The results of our assessment are shown in Table 2. There, we summarize our findings as
follows: the symbol ✓ indicates that the requirement is fully implemented, (✓) shows that the
requirement is only partially supported, i.e., it is only present as a specification but not yet
implemented. However, a * indicates that the requirement is not even part of the specification.

Table 2
The evaluated FAIRness of current dataspace initiatives
                                                           Gaia-X     IDS     EOSC
                         Self-Description                    ✓         ✓       (✓)
                         Metadata                           (✓)        ✓        ✓
                         Catalog                             ✓         ✓        ✓
                         Authentication                      ✓         ✓       (✓)
                         Authorization                       ✓         ✓       (✓)
                         Pipeline                            *         *        *
                         Standardization                     ✓         ✓        ✓
                         Integration                        (✓)        *        *
                         Reliability                         ✓         ✓        *
                         Enrichment                          *         *        ✓



Gaia-X. Gaia-X aims to establish an ecosystem, whereby data is shared and made available in
a trustworthy environment. To achieve this goal, Gaia-X defines several federation services,
where a federation implements and federates a dataspace. These services are grouped into four
sets, namely Identity & Trust, Federated Catalogue, Sovereign Data Exchange, and Compliance12 .

=== Tasks to carry out ===
1 - Write out the dataspace assessment passage word for word, between "Gaia-X. Gaia-X aims" and "and Compliance12 .", inclusive.
2 - Continue the dataspace assessment passage past its final sentence.

=== Dataset section ===
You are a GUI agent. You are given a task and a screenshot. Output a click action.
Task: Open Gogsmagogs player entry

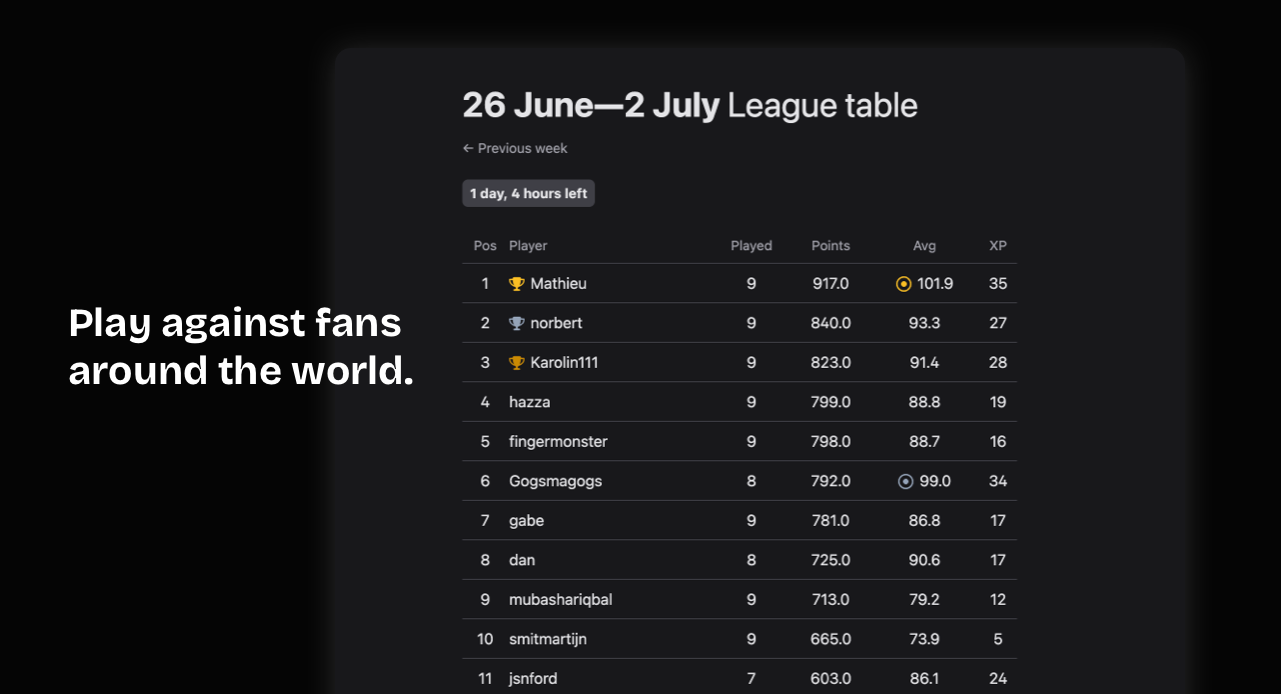tap(556, 481)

=== Outputs for the tasks ===
1 -
Gaia-X. Gaia-X aims to establish an ecosystem, whereby data is shared and made available in
a trustworthy environment. To achieve this goal, Gaia-X defines several federation services,
where a federation implements and federates a dataspace. These services are grouped into four
sets, namely Identity & Trust, Federated Catalogue, Sovereign Data Exchange, and Compliance12 .

2 -
One major reference implementation of federation services is provided by the XFSC (Cross
Federation Service Components) repositories under the Eclipse Foundation13 . The Identity
& Trust set of services contains an Authentication/Authorization service, which implements
these requirements as defined in Table 1. The Federated Catalogue set consists of the Federated
Catalogue as well as tool support for self-descriptions. The implementation of the XFSC
Federated Catalogue enables the management of self-descriptions and also allows for the
validation against SHACL shapes as a measure towards reliability. The topic of Metadata and
Standardization are addressed in the Gaia-X Trust Framework14 . In this framework, a Gaia-X
ontology is specified, which has to be used to describe all participants and services of a Gaia-X
dataspace. Additionally, constraints are specified, which are modelled using SHACL. All ontology
and SHACL graphs can be accessed using the Gaia-X Registry15 . The Gaia-X specifications
also specify the re-use of certain metadata vocabularies such as DCAT, for example, for the
data exchange services16 . The topic of integration is partly specified by the notion of service


   12
      https://www.gxfs.eu/set-of-services/
   13
      https://gitlab.eclipse.org/eclipse/xfsc/.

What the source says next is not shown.